The full change log is available from JIRA.

Version 0.8.1

Release date: October 23, 2013

Version 0.8.1 has the following notable changes:

Morphlines Library
- Made xquery and xslt commands also compatible with woodstox-3.2.7 (not just woodstox-4.x).

Version 0.8.0

Release date: October 7, 2013

Version 0.8.0 has the following notable changes:

Dataset Repository URIs. Repositories can be referred to (and opened) by a URI. For example, repo:hdfs://namenode:8020/data specifies a Dataset Repository stored in HDFS. Dataset descriptors carry the repository URI.
Dataset API. Removed APIs that were deprecated in 0.7.0. Deprecated some constructors in favor of builders. See API Diffs for all the changes.
Upgrade to Parquet 1.2.0.
Morphlines Library
- Added option for commands to register health checks (not just metrics) with the MorphlineContext.
- Added registerJVMMetrics command that registers metrics that are related to the Java Virtual Machine with the MorphlineContext. For example, this includes metrics for garbage collection events, buffer pools, threads and thread deadlocks.
- Added morphline commands to publish the metrics of all morphline commands to JMX, SLF4J and CSV files. The new commands are: startReportingMetricsToJMX, startReportingMetricsToSLF4 and startReportingMetricsToCSV.
- Added EXPERIMENTAL cdk-morphlines-metrics-servlets maven module with new startReportingMetricsToHTTP command that exposes liveness status, health check status, metrics state and thread dumps via a set of HTTP URIs served by Jetty, using the AdminServlet.
- Added cdk-morphlines-hadoop-core maven module with new downloadHdfsFile command for transferring HDFS files, e.g. to help with centralized configuration file management.
- Added option to specify boost values to loadSolr command.
- Added several performance enhancements.
- Upgraded cdk-morphlines-solr-cell maven module from tika-1.3 to tika-1.4 to pick up some bug fixes.
- Upgraded cdk-morphlines-core maven module from com.google.code.regexp-0.1.9 to 0.2.3 to pick up some bug fixes (Internally shaded version).
- The constructor of AbstractCommand now has an additional parameter that refers to the CommandBuilder. The old constructor has been deprecated and will be removed in the next release.
- The ISO8601_TIMEZONE grok pattern now allows the omission of minutes in a timezone offset.
- Ensured morphline commands can refer to record field names containing arbitrary characters. Previously some commands could not refer to record field names containing the ‘.’ dot character. This limitation has been removed.

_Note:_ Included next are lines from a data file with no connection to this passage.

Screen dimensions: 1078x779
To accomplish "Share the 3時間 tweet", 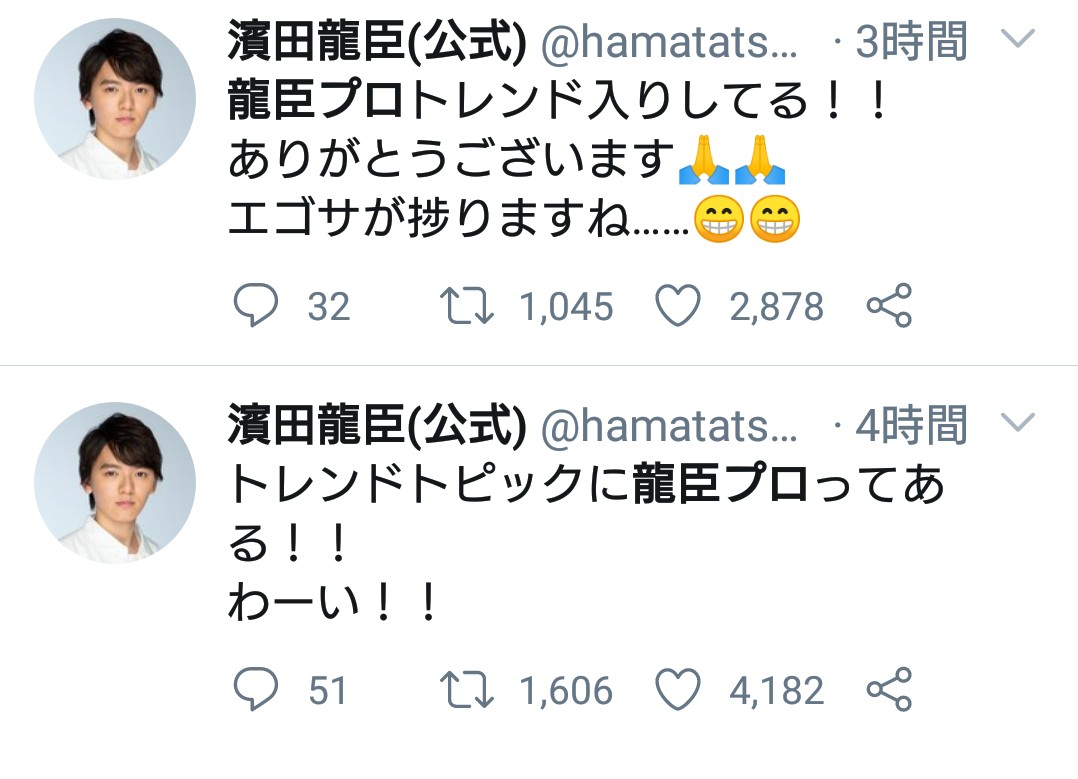I will coord(888,306).
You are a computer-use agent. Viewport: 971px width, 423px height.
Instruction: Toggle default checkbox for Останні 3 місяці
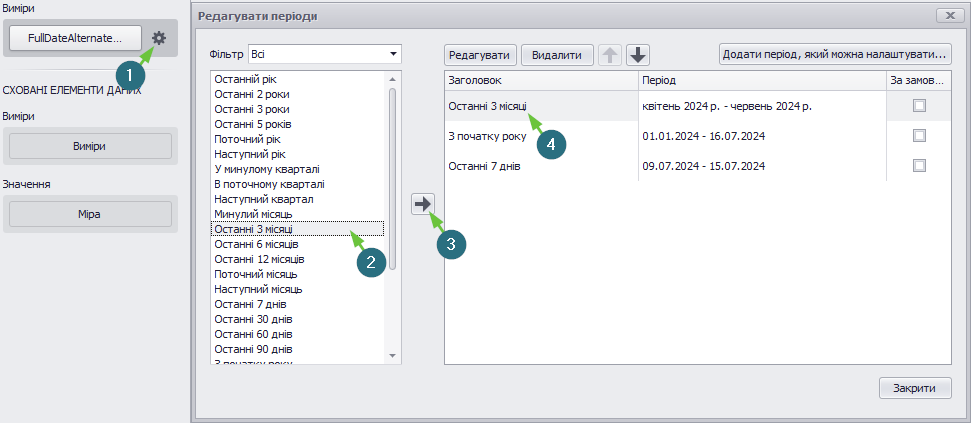tap(920, 106)
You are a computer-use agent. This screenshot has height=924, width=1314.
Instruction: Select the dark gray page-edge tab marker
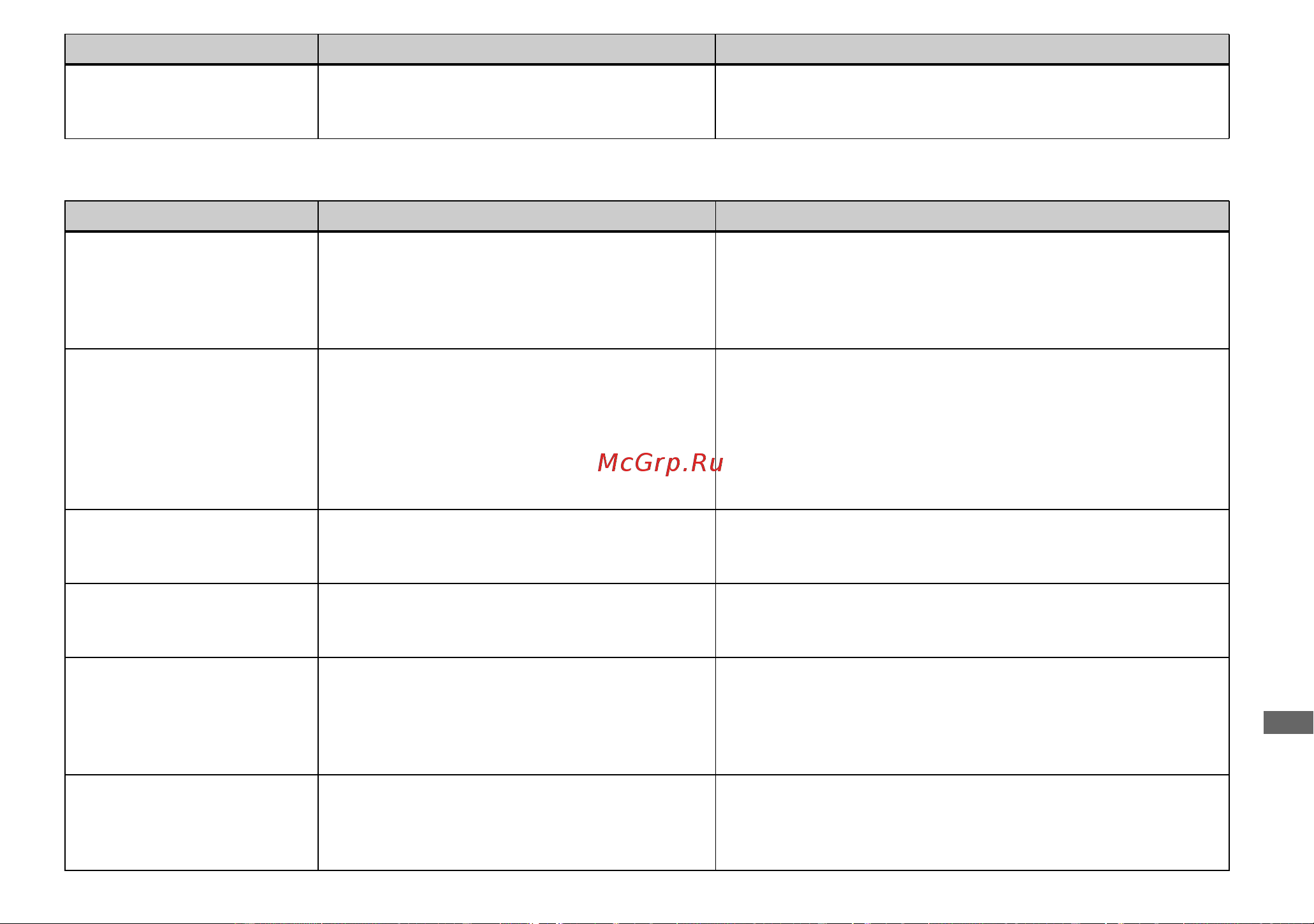tap(1288, 722)
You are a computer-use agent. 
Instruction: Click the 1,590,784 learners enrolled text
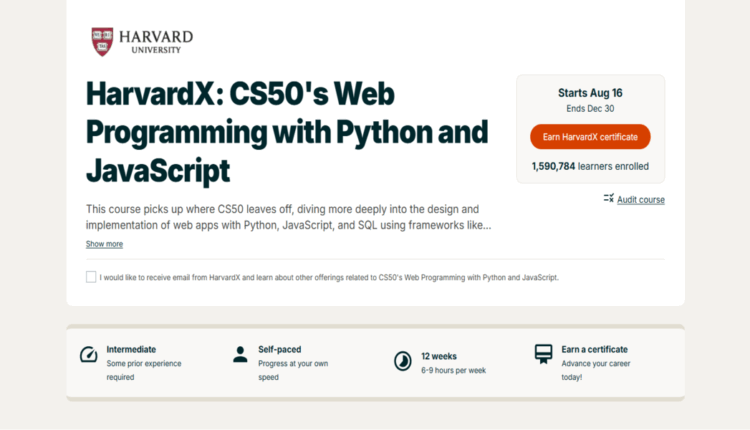click(x=590, y=166)
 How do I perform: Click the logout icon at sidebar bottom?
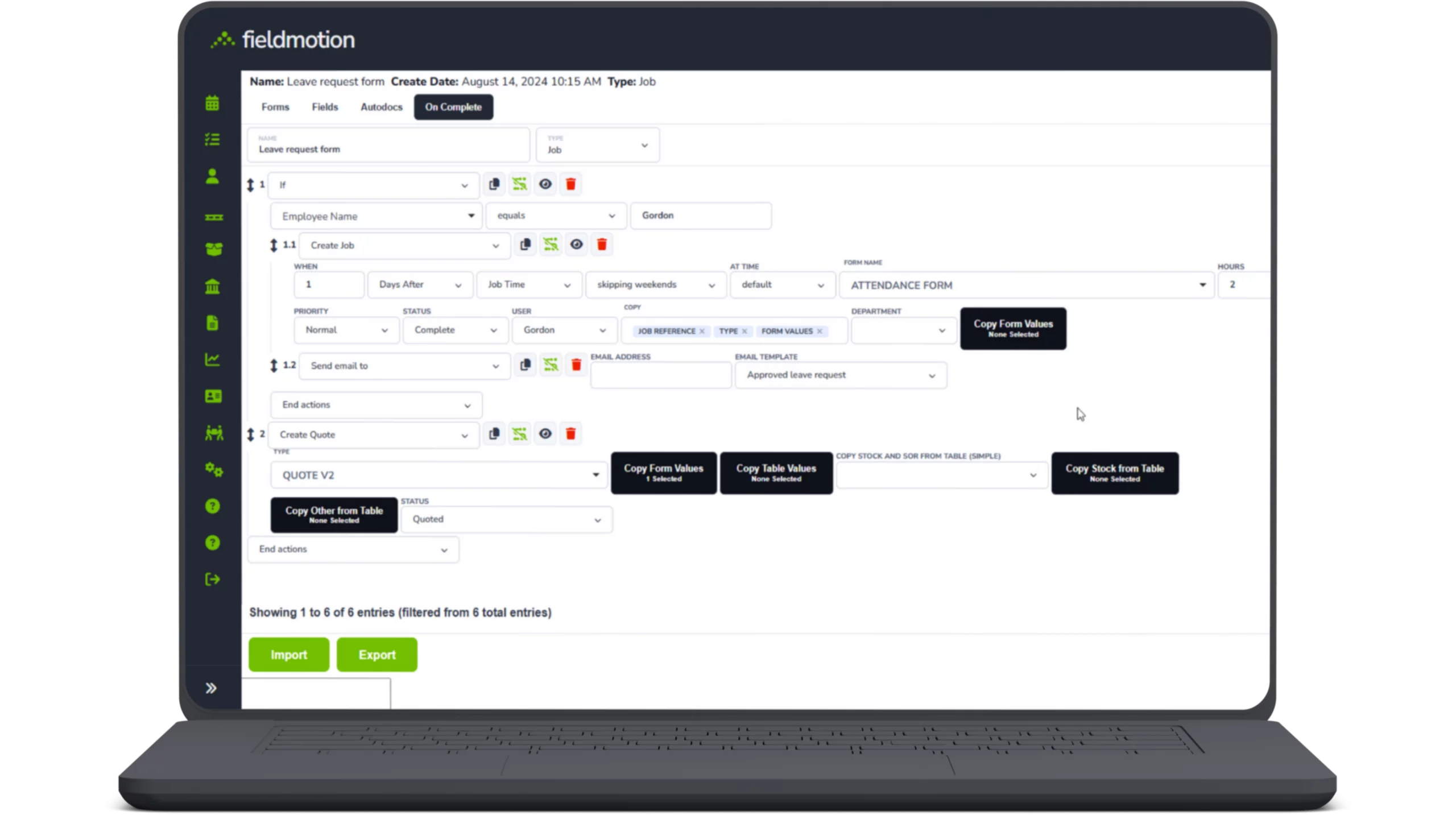(212, 579)
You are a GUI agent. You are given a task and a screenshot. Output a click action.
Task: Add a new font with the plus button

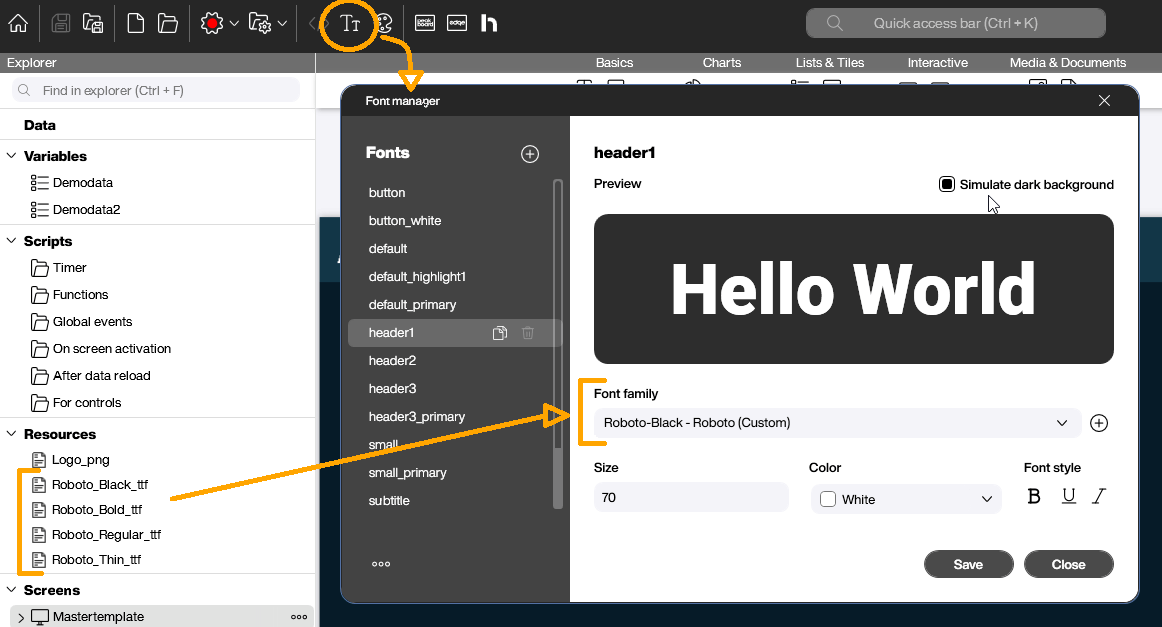point(529,153)
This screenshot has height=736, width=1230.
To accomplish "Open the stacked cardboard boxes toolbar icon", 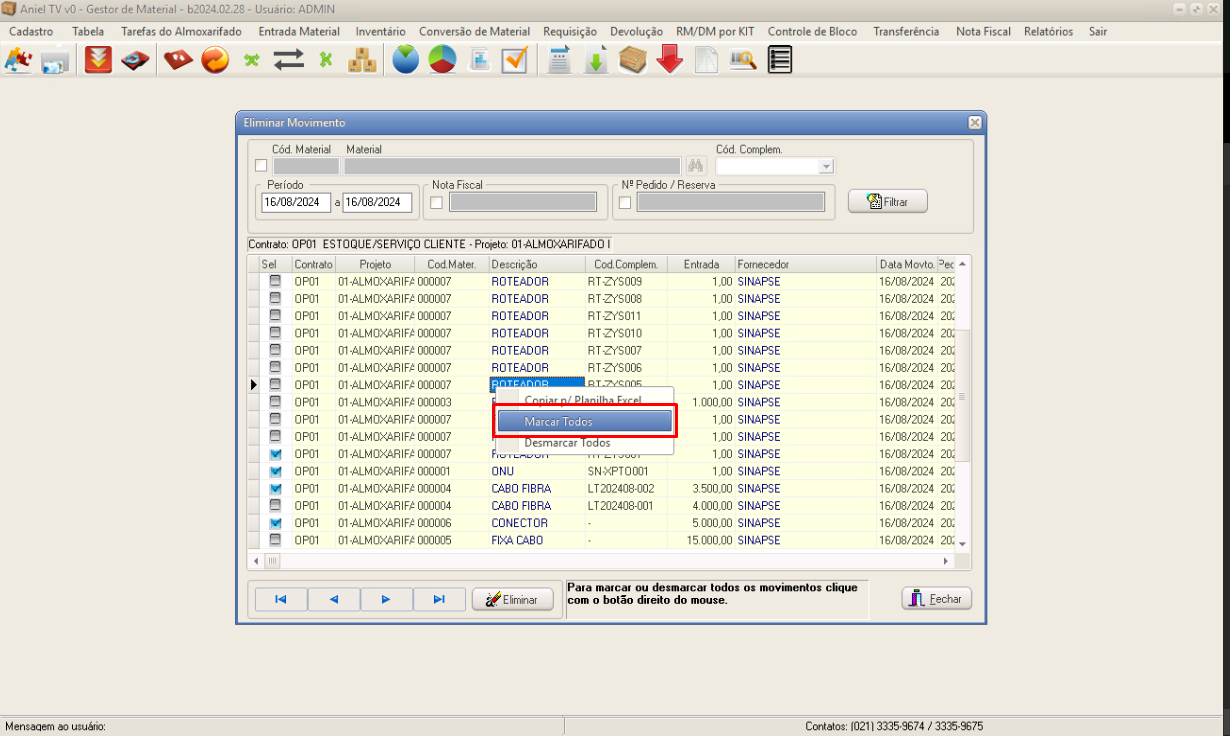I will point(362,61).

The full change log is available from JIRA.

Version 0.7.0

Release date: September 5, 2013

Version 0.7.0 has the following notable changes:

Dataset API. Changes to make the API more consistent and better integrated with standard Java APIs like Iterator, Iterable, Flushable, and Closeable.
Java 7. CDK now also works with Java 7.
Upgrade to Avro 1.7.5.
Morphlines Library
- Added commands splitKeyValue, extractURIComponent and toByteArray
- Added outputFields parameter to the split command to support a list of column names similar to the readCSV command
- Added tika-xmp maven module as a dependency to cdk-morphline-solr-cell module
- Added several performance enhancements
- Upgraded cdk-morphlines-saxon module from saxon-HE-9.5.1-1 to saxon-HE-9.5.1-2

The full change log is available from JIRA.

Version 0.6.0

Release date: August 16, 2013

Version 0.6.0 has the following notable changes:

Dependency management. Solr and Lucene dependencies have been upgrade to 4.4.
Build system. The version of the Maven Javadoc plugin has been upgraded.

Version 0.5.0

Release date: August 1, 2013

Version 0.5.0 has the following notable changes:

Examples. All examples can be run from the user’s host machine, as an alternative to running from within the QuickStart VM guest.
CDK Maven Plugin. A new plugin with goals for manipulating datasets, and packaging, deploying, and running distributed applications.
Dependency management. Hadoop components are now marked as provided to give users more control. See the dependencies page.
Upgrade to Parquet 1.0.0 and Crunch 0.7.0.
Morphlines Library
- Added commands xquery, xslt, convertHTML for reading, extracting and transforming XML and HTML with XPath, XQuery and XSLT
- Added tokenizeText command that uses the embedded Solr/Lucene Analyzer library to generate tokens from a text string, without sending data to a Solr server
- Added translate command that examines each value in a given field and replaces it with the replacement value defined in a given dictionary aka lookup hash table
- By default, disable quoting and multi-line fields feature and comment line feature for the readCSV morphline command.
- Added several performance enhancements

The full change log is available from JIRA.

Version 0.4.1

Release date: July 11, 2013

Version 0.4.1 has the following notable changes:

Morphlines Library
- Expanded documentation and examples
- Made SolrLocator and ZooKeeperDownloader collection alias aware
- Added commands readJson and extractJsonPaths for reading, extracting, and transforming JSON files and JSON objects, in the same style as Avro support
- Added commands split, findReplace, extractURIComponents, extractURIQueryParameters, decodeBase64
- Fixed extractAvroPaths exception with flatten = true if path represents a non-leaf node of type Record
- Added several performance enhancements

Version 0.4.0

Release date: June 22, 2013

Version 0.4.0 has the following notable changes:

Morphlines Library. A morphline is a rich configuration file that makes it easy to define an ETL transformation chain embedded in Hadoop components such as Search, Flume, MapReduce, Pig, Hive, Sqoop.
An Oozie example. A new example of using Oozie to run a transformation job periodically.
QuickStart VM update. The examples now use version 4.3.0 of the Cloudera QuickStart VM.
Java package changes. The com.cloudera.data package and subpackages have been renamed to com.cloudera.cdk.data, and com.cloudera.cdk.flume has become com.cloudera.cdk.data.flume.
Finer-grained Maven modules. The module organization and naming has changed, including making all group IDs com.cloudera.cdk. Please see the new dependencies page for details.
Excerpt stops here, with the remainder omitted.